![]() |
Annatul Fadilah (Foto/dok. pribadi) |
“Berapa banyak luka yang harus diderita sebelum keadilan benar-benar ditegakkan?" Pertanyaan ini terus menggema setiap kali kabar tentang konflik di Papua mencuat ke publik. Tanah yang kaya akan sumber daya alam itu seolah menjadi saksi bisu atas pelanggaran hak asasi manusia yang terus berulang. Di balik janji pembangunan dan otonomi khusus, masih banyak suara yang dibungkam, dan hak-hak dasar yang diabaikan. Apakah kita masih bisa menutup mata terhadap penderitaan saudara kita di ujung timur Indonesia?
Latar Belakang Masalah
Papua, wilayah yang bergabung dengan Indonesia melalui Penentuan Pendapat Rakyat (Pepera) pada tahun 1969, sejak awal menyisakan polemik dan ketegangan. Meskipun pemerintah mengklaim integrasi berjalan sesuai konstitusi, sebagian warga Papua memandang proses tersebut tidak adil dan dipaksakan. Ketidakpercayaan itu tumbuh subur di tengah ketimpangan pembangunan dan minimnya keterlibatan masyarakat adat dalam pengambilan keputusan strategis.

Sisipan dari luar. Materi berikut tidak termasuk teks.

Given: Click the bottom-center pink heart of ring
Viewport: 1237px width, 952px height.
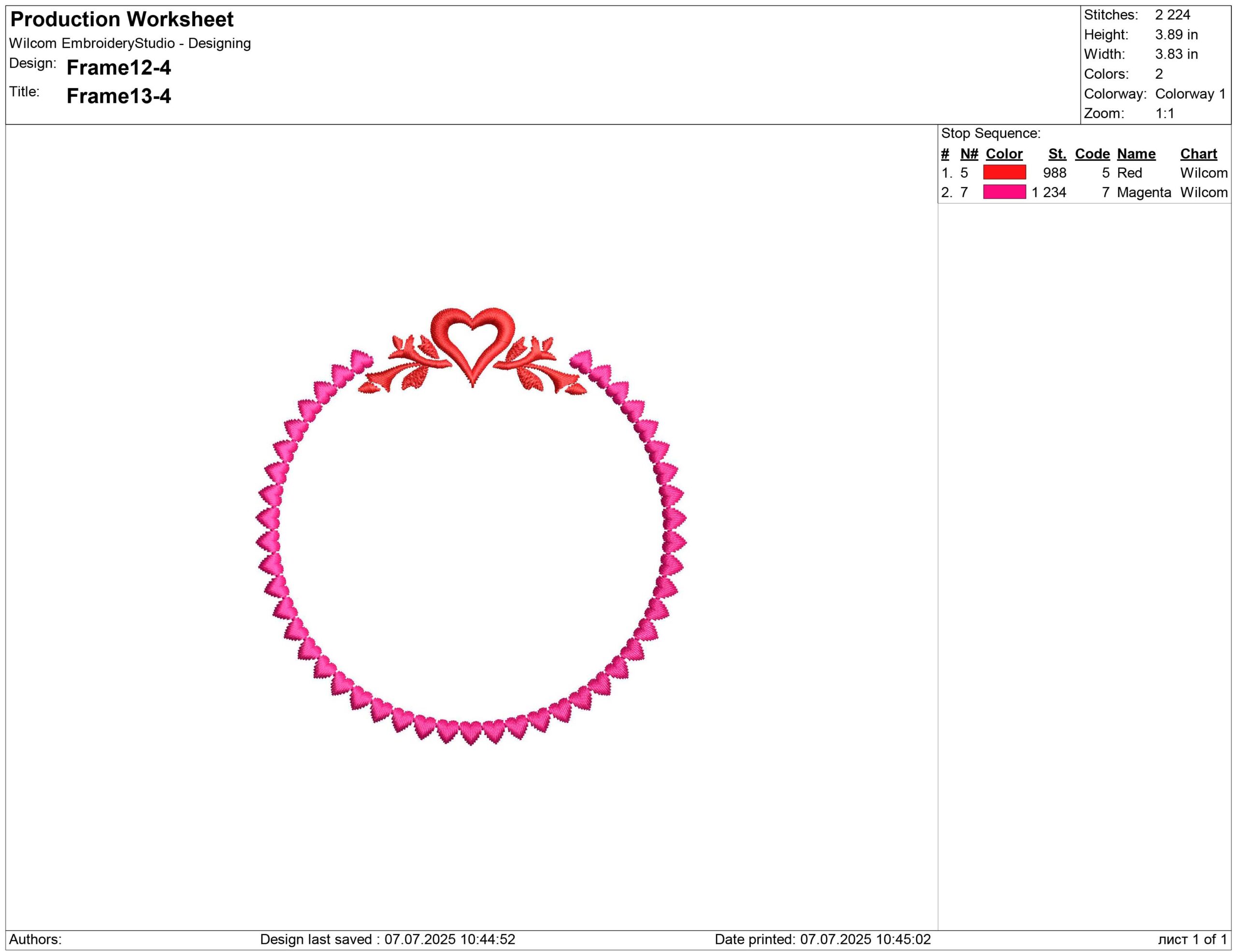Looking at the screenshot, I should (470, 732).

Konflik antara aparat keamanan dan kelompok separatis bersenjata (Organisasi Papua Merdeka/TPNPB) pun menjadi alasan negara terus menempatkan Papua dalam pendekatan militeristik. Namun, yang sering kali menjadi korban bukanlah kelompok bersenjata, melainkan masyarakat sipil yang tidak bersalah.
Bentuk Pelanggaran HAM yang Terjadi Seperti Kelompok kriminal Bersenjata(KKB)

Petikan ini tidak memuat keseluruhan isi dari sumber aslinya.